Sarah os abraçou, emocionada. Não via o irmão, desde o enterro dos pais, no início de março, e já era praticamente Natal...
De novo, a canção do filme pairou em sua mente, junto com um rosto que de vez em quando via em seus sonhos... Mas sacudiu a cabeça, afastando os devaneios. André já falava sem parar, e olhando seu rosto redondo e sorridente, Sarah se lembrou de algo que se esquecera completamente: ele também era adotado! Fora abandonado pela verdadeira mãe, com pouco mais de dois anos, e Martinho e Beatriz o adotaram. Mas era tão parecido com todos, que ninguém se lembrava do fato. Com Sarah era diferente, nunca haviam escondido o fato. Não que tivessem escondido de André sua condição. Apenas a esqueceram com o correr dos anos.
Então, Sarah sentiu-se realmente egoísta, por não ter pensado que ele sofria tanto quanto ela. E ficou feliz por ter vindo. Eles, os Laurent adotados, estariam unidos sempre, afinal.
Quando André viu sua bagagem, estranhou.
- Querida, você está de mudança? – ele brincou, e se espantou com a resposta da irmã.
- Claro que sim! Você tem idéia de quanto pode demorar uma pesquisa como a que tenho pela frente? Sem conhecer o país direito?
- Mas pode dar em nada, afinal... – ele comentou, preocupado, sem perceber o olhar divertido da noiva, ao seu lado em silêncio.
- Mesmo assim... Tirei licença de um ano, mais as duas férias vencidas... Ano passado, tirei falsas férias, eram dias que tinha na casa, horas extras, essas coisas... Então, logo depois das festas, começo a minha pesquisa, e também a procurar trabalho por aqui.

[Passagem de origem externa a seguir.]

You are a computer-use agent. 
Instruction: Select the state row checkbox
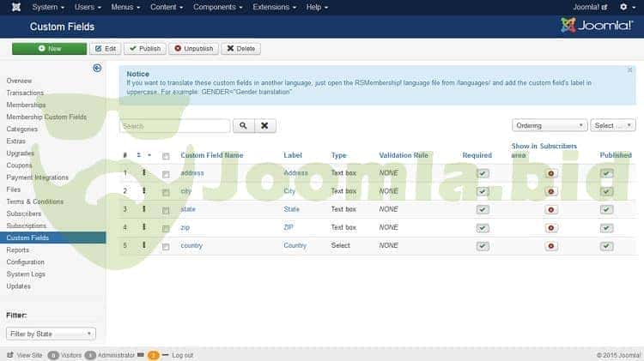[166, 209]
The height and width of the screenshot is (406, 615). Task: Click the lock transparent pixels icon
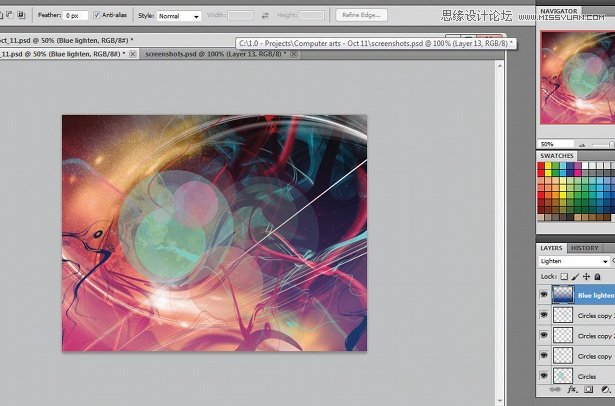pyautogui.click(x=564, y=276)
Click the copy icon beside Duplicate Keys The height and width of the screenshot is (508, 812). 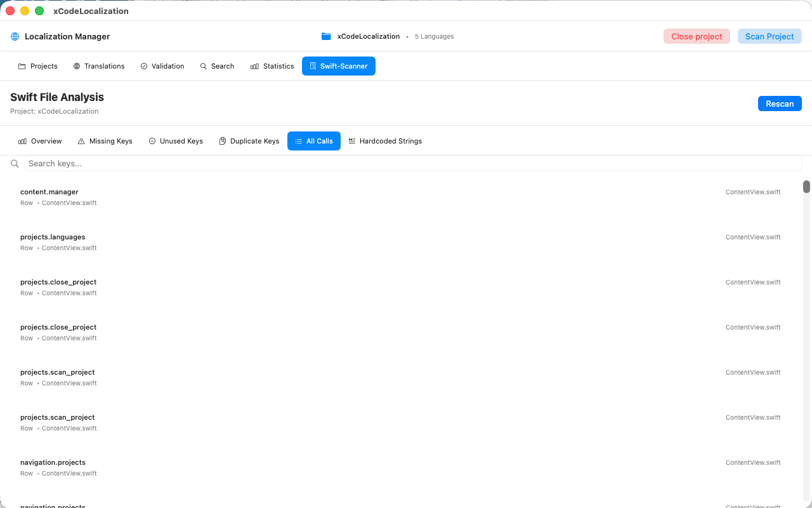221,141
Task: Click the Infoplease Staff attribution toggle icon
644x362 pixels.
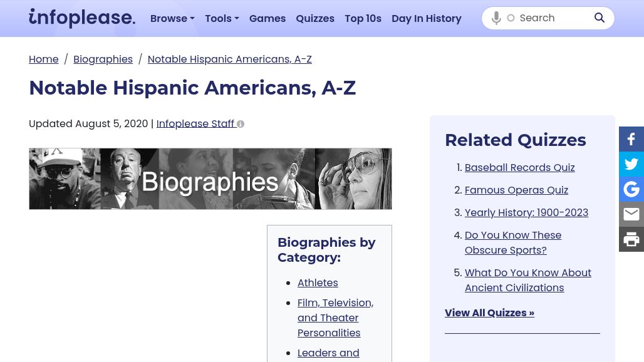Action: click(240, 124)
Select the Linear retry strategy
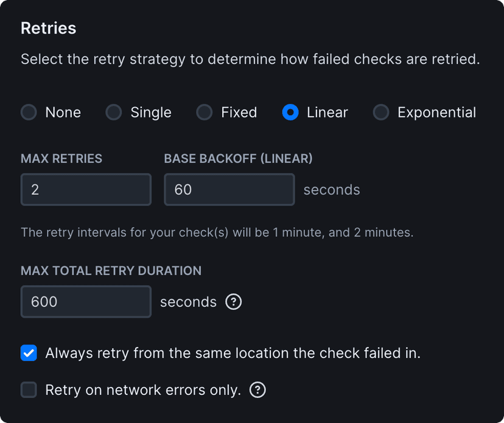This screenshot has height=423, width=504. [x=290, y=113]
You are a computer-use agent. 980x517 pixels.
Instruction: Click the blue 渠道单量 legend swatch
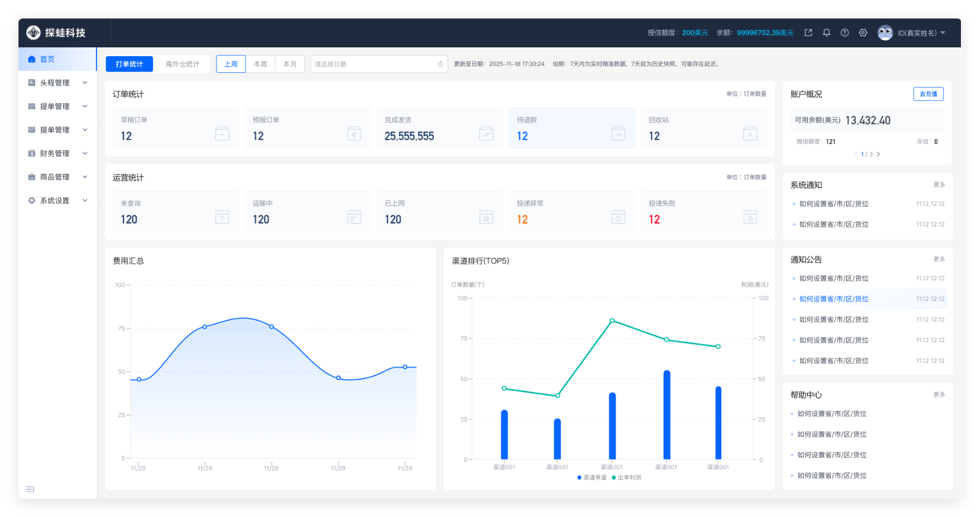(x=579, y=478)
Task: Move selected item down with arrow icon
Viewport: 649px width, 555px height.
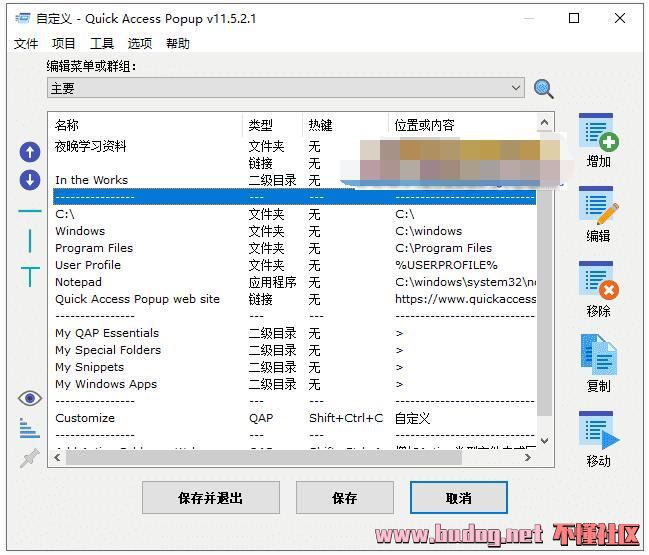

Se prepare, irmãozinho, se pensou que não ia ter uma Laurent de olho em você, se enganou! Você já passou pra alguém seu velho “ap”? Não? Que ótimo, fico com ele.
- Meu Deus! O que foi que eu fiz? – André levantou os olhos para o céu, num gesto teatral.
A irmã riu, chamando-o de grande bobão, e Susan a acompanhou na risada. Logo, os três estavam em um táxi, necessário pro tanta coisa para ser levada. E dali a pouco estavam no pequeno apartamento perto do Regent Park, que André já desocupara parcialmente.
Juntos, arrumaram tudo, enquanto conversavam sem parar. Os dois irmãos, claro. Susan os observava, curiosa e divertida. Eles falavam numa mistura engraçada de inglês e português, como se não conseguissem se decidir sobre que idioma usar, o que tornava a conversa bastante estranha...
Quando a arrumação terminou, Susan já lhes acenava com o jantar pronto. E, depois de mais algumas horas, Sarah finalmente foi deixada sozinha. Olhou em volta, pensativa.
Estava em seu novo lar, sua nova vida.
Nova vida... O que será que encontraria? Que surpresas estariam reservadas para ela, neste “novo velho mundo”? Já vivera ali por algum tempo, mas era de passagem, um passeio. Agora, não. Era definitivo. Pois já se decidira. Não voltaria ao Brasil, mesmo que as suas pesquisas não dessem em nada. Não tinha nada pra que voltar. Nem seu trabalho a entusiasmava mais, como antes. Trabalhara o ano inteiro, quase como um autômato. Apenas com as crianças da Fundação, se soltara um pouco mais e conseguira se sentir bem, útil, produtiva. Havia também o processo de adoção de Aline e Leo, que estava emperrado em questiúnculas jurídicas...
Não, não poderia continuar naquele marasmo, naquela subvida! Precisava de uma mudança. Uma mudança radical!
E era o que estava fazendo. Com certeza.